As seagulls breed at around five years old, that means 14 or more generations of them may have lived their entire lives in a particular town, village or city since the mid-century move, with the population increasing each time.
They’ve also spread out, with reports of herring gulls nesting as far inland as Braemar and Birmingham.
So why do we keep hearing this mantra of gull numbers going into shocking decline, and the species being placed on the Birds of Conservation Concern Red List?
Dr Ross-Smith said: “They’re on the Red List because of their decline at the colonies that are monitored by the seabird monitoring programme.
“There are various sites around Scotland where seabirds are monitored, and these are all more remote locations – it’s there that they’re doing really badly.”
Does this mean that the people who say they can’t believe the birds are on the list because there are so many in the city have a point? Could it be true that the status doesn’t actually cover the full picture?
“I would be surprised if the numbers in cities are completely offsetting the decline elsewhere,” Dr Ross-Smith said.
“So overall I’d be surprised if we don’t have fewer herring gulls than we had 20 years ago or 40 years ago.”
City move may have saved seagulls
The official statistics say that the population is down around 50% from its peak in the 1980s, a jaw-dropping loss.
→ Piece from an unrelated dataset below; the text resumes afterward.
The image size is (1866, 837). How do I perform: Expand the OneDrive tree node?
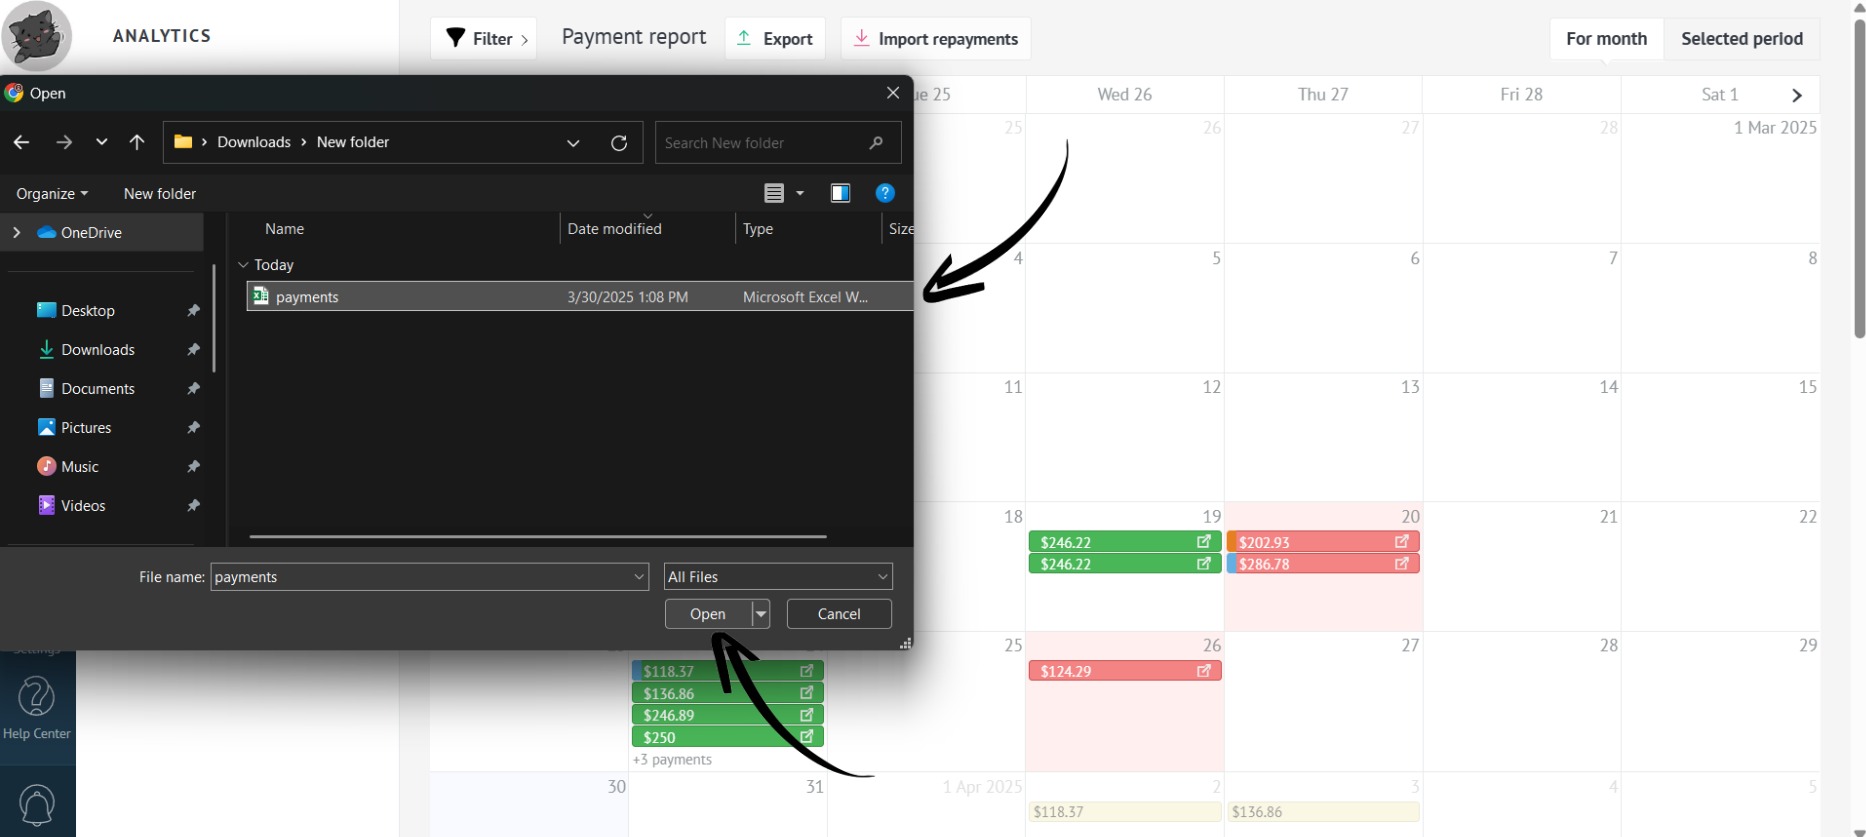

A fuller picture will emerge next year when the results of the JNCC’s latest seabird census are released.
But surprisingly, Dr Ross-Smith says the mid-century seagull pioneers who made the momentous move from coast to city may have actually prevented an even more dramatic decline.
She said while urbanisation has been “disastrous for their reputation”, it has been positive in most other senses.
“It hasn’t been disastrous for their numbers, because if they weren’t in the cities, I don’t know how many of them would be in the wider countryside because in some of these coastal colonies they’ve had year after year of breeding failure.
“They’re long-lived birds, so it takes a few years of breeding failure for that to translate into the birds disappearing altogether as the adults die off.”
Not much of a choice?
As for the reasons for those failures – well, that is why the seagulls’ initial choice to move away from their traditional habitats may not have been much of a choice at all.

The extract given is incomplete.